Meskipun menyandang sebagai Presiden RI ke-7, namun Joko Widodo bukan lulusan Sarjana Ilmu Politik, melainkan Sarjana Kehutanan. Meskipun begitu, bukan berarti ia tidak paham seluk-beluk belantara politik di Indonesia.
Walaupun dalam konteks akademik tidak diajarkan disiplin ilmu pertahanan dan keamanan, namun ia bisa menerapkan taktik dan strategi bergerilya dalam menghadapi kekuatan yang lebih besar.
Dalam kata lain, Jokowi yang dikenal sebagai “wong cilik“, melalui strategi “blusukan“-nya, dapat mengalahkan orang-orang yang jauh lebih kuat. Akan tetapi, apakah ia benar-benar memiliki kekuatan politik yang sangat besar?

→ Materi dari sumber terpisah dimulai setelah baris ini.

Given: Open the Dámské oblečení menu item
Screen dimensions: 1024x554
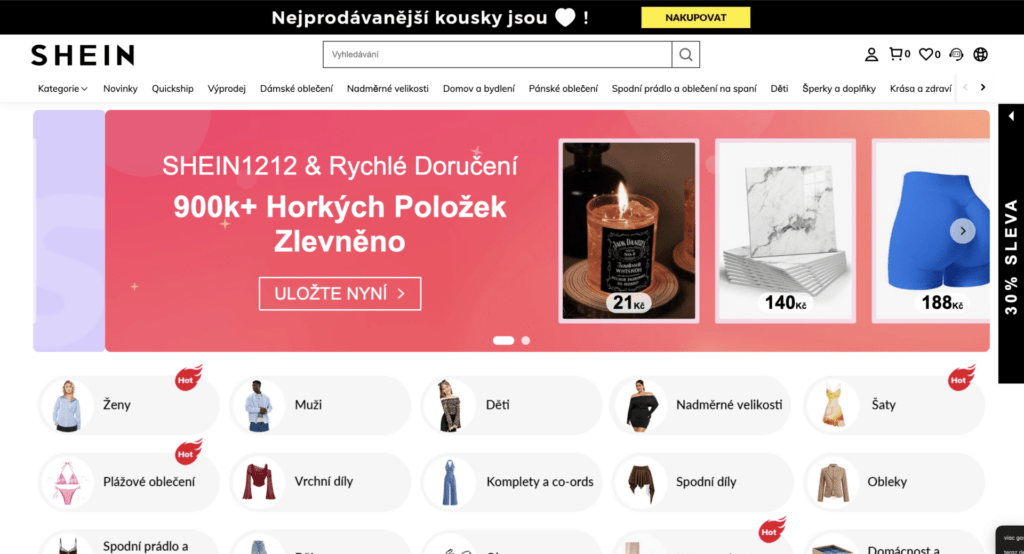Looking at the screenshot, I should click(x=296, y=88).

Kekuatan Politik Jokowi Yang Sebenarnya
Melansir penjelasan dari platform Mediaindonesia.com, PAKAR politik Universitas Muhammadiyah Yogyakarta Ridho Al Hamdi memberikan penilaian terkait pernyataan Jokowi tentang data intelijen partai politik merupakan dua hal yang ditunjukkan.
Yang pertama dikatakan sebagai sebuah kewajaran karena ia sudah menjadi presiden selama dua periode. Namun untuk yang kedua, itu sebenarnya merupakan sikap untuk menunjukkan bagaimana sejatinya kekuatan politik Jokowi terhadap partai politik yang nantinya akan berkompetisi menghadapi pemilu yang akan datang.
Dalam pernyataan tersebut juga dapat dimaknai sebagai pengingat peran dan juga kekuatan yang memang dimiliki Jokowi terhadap partai politik yang berseberangan dengannya, sehingga dapat menimbulkan konflik.
Selain itu, kekuatan politik Jokowi bahkan dinilai bisa menjadi pemimpin “orkestra” dalam Pemilu 2024 mendatang. Hal ini terjadi karena ia berhasil mengorkestrasikan dua kubu di Pilpres 2024, yaitu Ganjar Pranowo dan Prabowo Subianto.
Selain itu, Direktur Eksekutif Senopati Syndicate Robi Sugara dalam konferensi pers mengatakan bahwa ada tiga poin yang membuat banyak pihaknya menyimpulkan bahwa kekuatan politik Jokowi lah yang akan menjadi orkestra Pemilu 2024.
1. Jokowi Menjadi “Stabilisator”
Robi mengungkapkan bahwa Jokowi akan menjadi stabilisator di Pemilu yang akan digelar. Pasalnya, toko ini mampu membuat stabil dua kekuatan politik di Pilpres, yakni Ganjar Pranowo dan Prabowo Subianto.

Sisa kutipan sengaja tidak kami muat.